Comes, now a chemical engineering major, and Larsen, an aerospace engineering major, then decided to attend Arizona State University to study engineering and continue their project at the university level.

The EPICS program provides students the knowledge, funding and opportunity to work on real projects with actual clients who are facing social or environmental problems. Through these projects, students gain real-world experience and acquire skills that are highly valued in the job market.

Elevating the project to the next level

Larsen and Comes investigated a few different methods currently in use. The first method they examined was water turbidity, or water cloudiness.

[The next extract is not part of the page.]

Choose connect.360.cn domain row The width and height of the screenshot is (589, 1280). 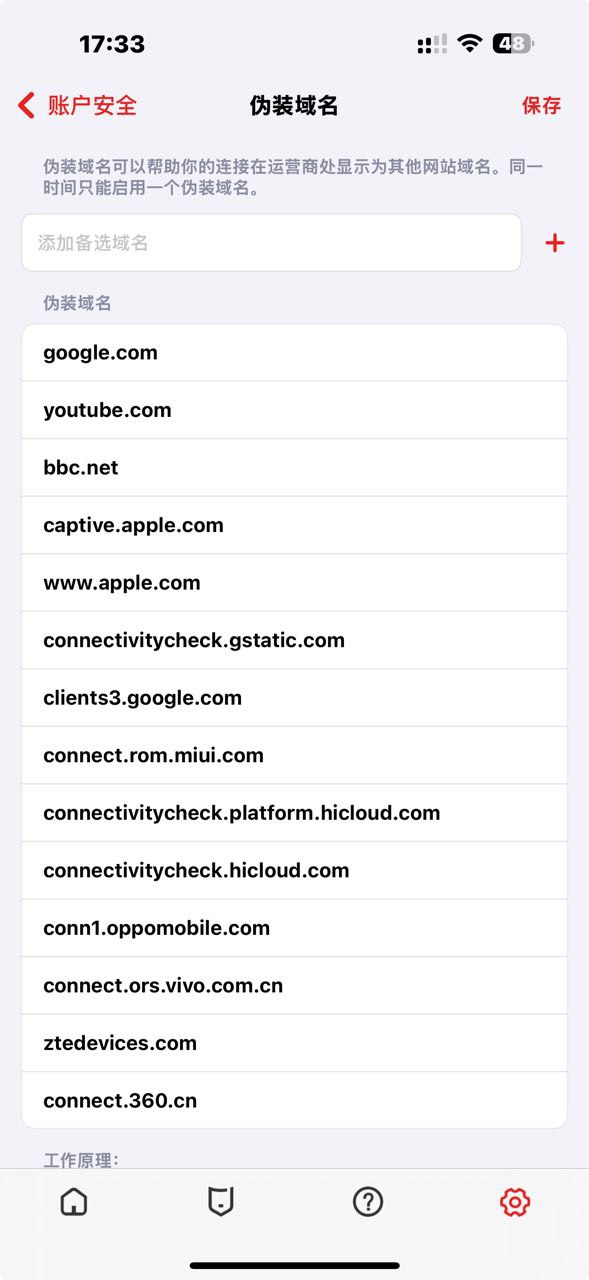coord(294,1101)
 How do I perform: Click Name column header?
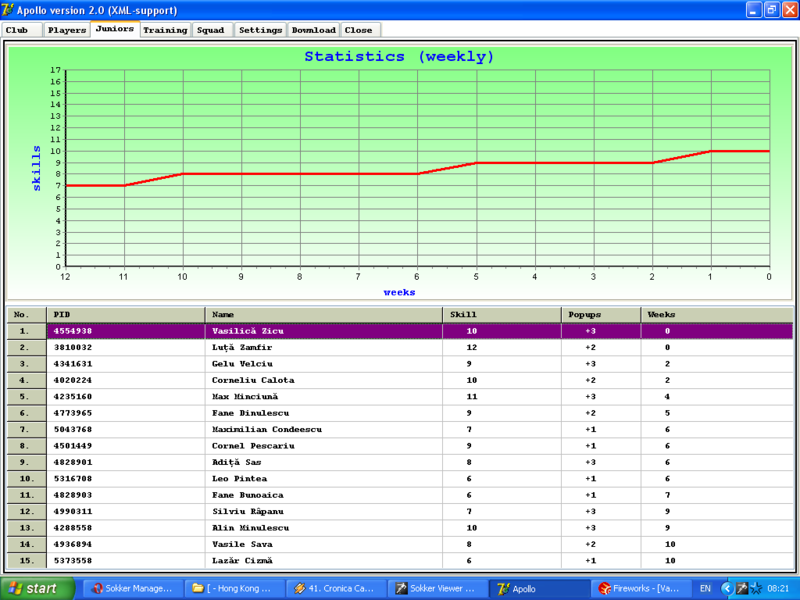(324, 314)

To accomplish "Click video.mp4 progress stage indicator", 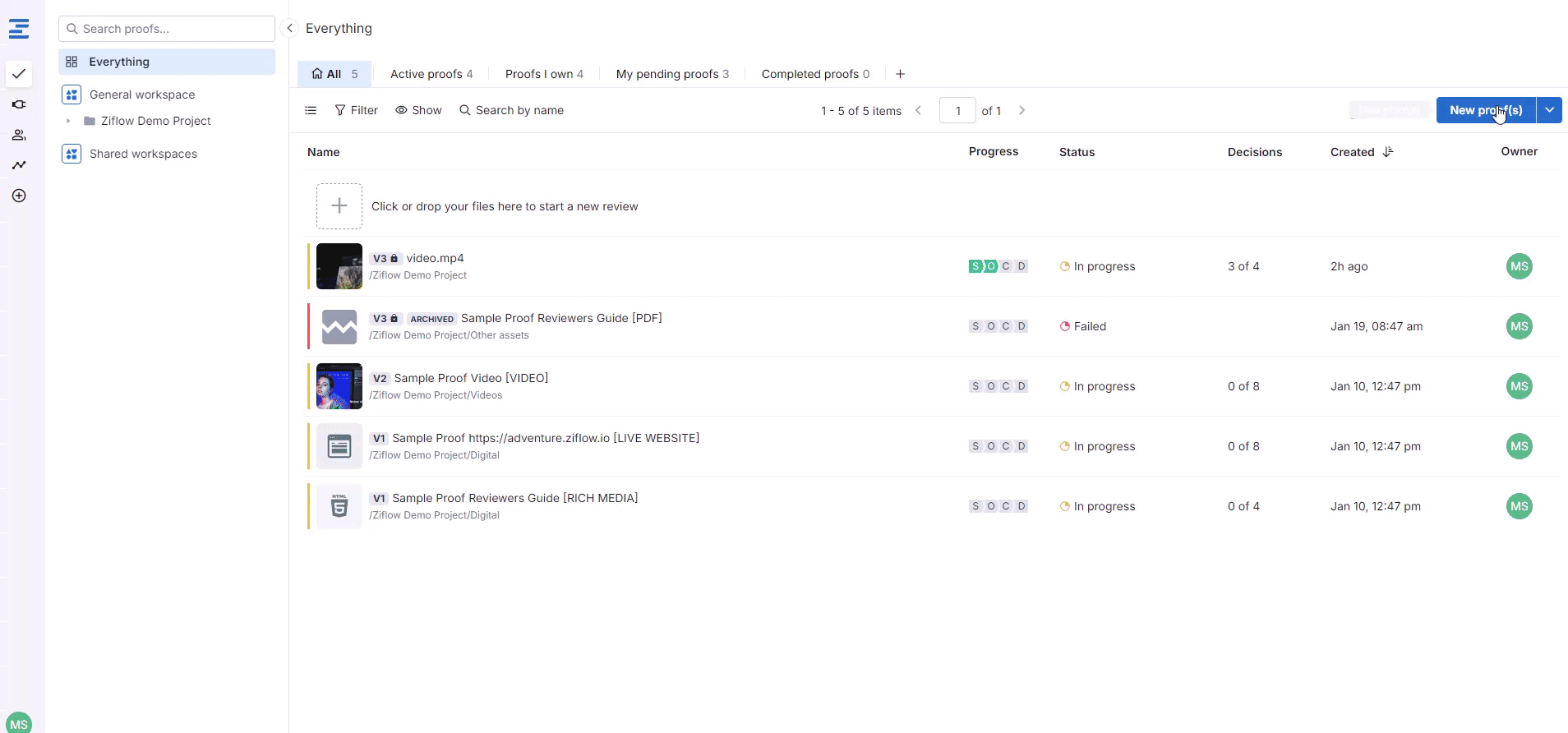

“There have been research papers that found a correlation between E. coli count and turbidity, but we decided against it, as it wasn’t a high enough correlation (~70%) and the turbidity reading could be affected by outside factors such as animals, weather or visitors,” Larsen explained.

They also considered fluorescence spectroscopy, which measures the amount of E. coli by using a beam of light, usually ultraviolet light, to measure the concentration of E. coli. This method is more accurate, but the cost of sensors was beyond the allotted budget for the project.

The third method they looked into is called the dip test method, which Larsen learned of from a research study conducted at University of Waterloo in Canada in 2018.

“The research study details the procedure to create the test, so we will be replicating it using their procedure in the lab,” Larsen said.

The dip test system functions by submerging a paper-based litmus E. coli test strip into an enclosed container of water pumped from the creek. Within 90 minutes, the color sensor reads the color value to determine the E. coli concentration. The readings can then be transmitted to a website to inform park staff and the general public of the E. coli levels, allowing visitors and park officials to make better decisions about the watershed’s safety.

Currently, the pair is going through all the required lab trainings before they can begin.

“Once we get in the lab, we are going to use the procedure from University of Waterloo to create and test the dip test in a lab setting,” Larsen said.

The EPICS team will be working with graduate students in the lab of Morteza Abbaszadegan, a Fulton Schools professor of environmental microbiology and engineering.

“Dr. Abbaszadegan has done research on detection of E. coli in drinking water, so we are very excited to work with him,” Larsen said.

As first-year students, the two friends are just getting started in the Fulton Schools, and enjoying the opportunity to combine their varied engineering interests in a way that will help make their home state a better place.

“It’s exciting to think of the impact this project can have on the Oak Creek community once it’s implemented,” Larsen said. “The watershed is enjoyed by so many tourists and locals; we are very excited to see how this project can serve the community.”